Make SURE that you watch the short video in the article, which is superb!
My only beef is that Tucker repeatedly called industrial wind projects “wind farms.” There is nothing being farmed, other than subsidies. The lobbyists purposefully coined the phrase “wind farm” to deceive non-aware citizens into thinking an industrial wind project is pastoral and environmentally benign.
Both are false, as industrial wind projects are environmentally destructive. (E.g. see here.)
They are also typically a net economic liability to host communities. (E.g. see here.)
Further, industrial wind facilities are a net burden on the electric grid — the backbone of our modern society (and the Texas situation is one of numerous examples).
Stunningly, this is actually a desirable consequence for those pushing wind, as their real objective is to undermine our way of life. (E.g. carefully read Bill McKibben, the journalist — not scientist — who is the leader of the environmental movement.)
Lastly, there is zero genuine scientific proof that wind turbines are of any consequential benefit regarding climate change.
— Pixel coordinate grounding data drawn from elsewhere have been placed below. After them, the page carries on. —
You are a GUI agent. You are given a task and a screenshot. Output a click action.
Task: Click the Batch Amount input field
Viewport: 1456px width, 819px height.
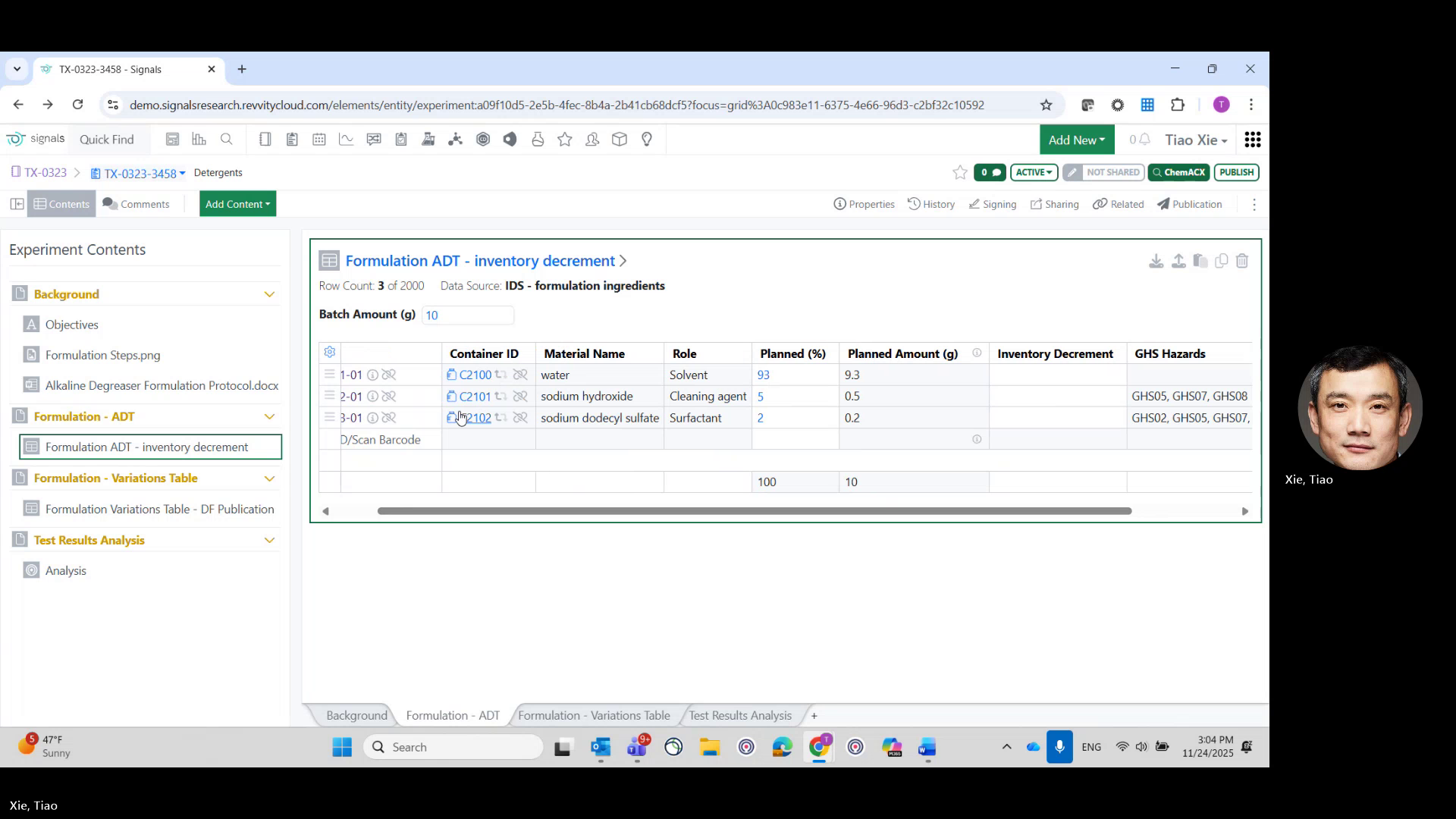click(467, 315)
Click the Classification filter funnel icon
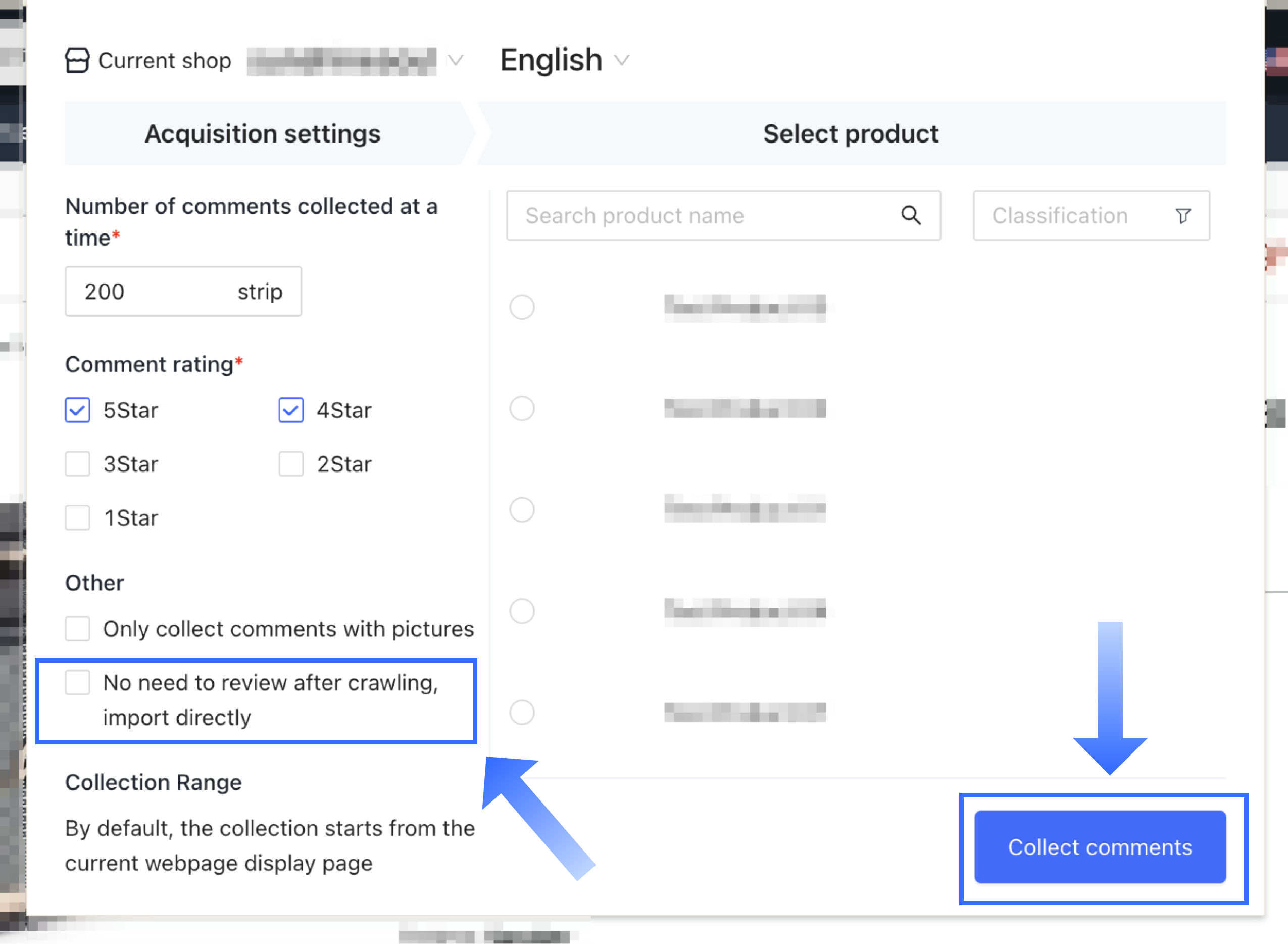The height and width of the screenshot is (944, 1288). coord(1183,215)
In fact there is substantial evidence that they are a climate detriment! (E.g. see here.)


As The Wall Street Journal reports:

“While millions of Texans remain without power for a third day, the wind industry and its advocates are spinning a fable that gas, coal and nuclear plants—not their frozen turbines—are to blame.

After imperiling the grid with their wind turbines and solar panels, Big Green is gleefully distributing talking points to the press about natural gas plants failing to keep up with demand.”

Holman Jenkins tells us why in another article at the WSJ:

“Thanks to the Clean Air Act, pipeline compressors run on electricity now rather than natural gas. So blackouts meant to conserve electricity can actually reduce it, by knocking gas-burning generators offline.

Tracing energy problems to their source always leads back to bad Green policy.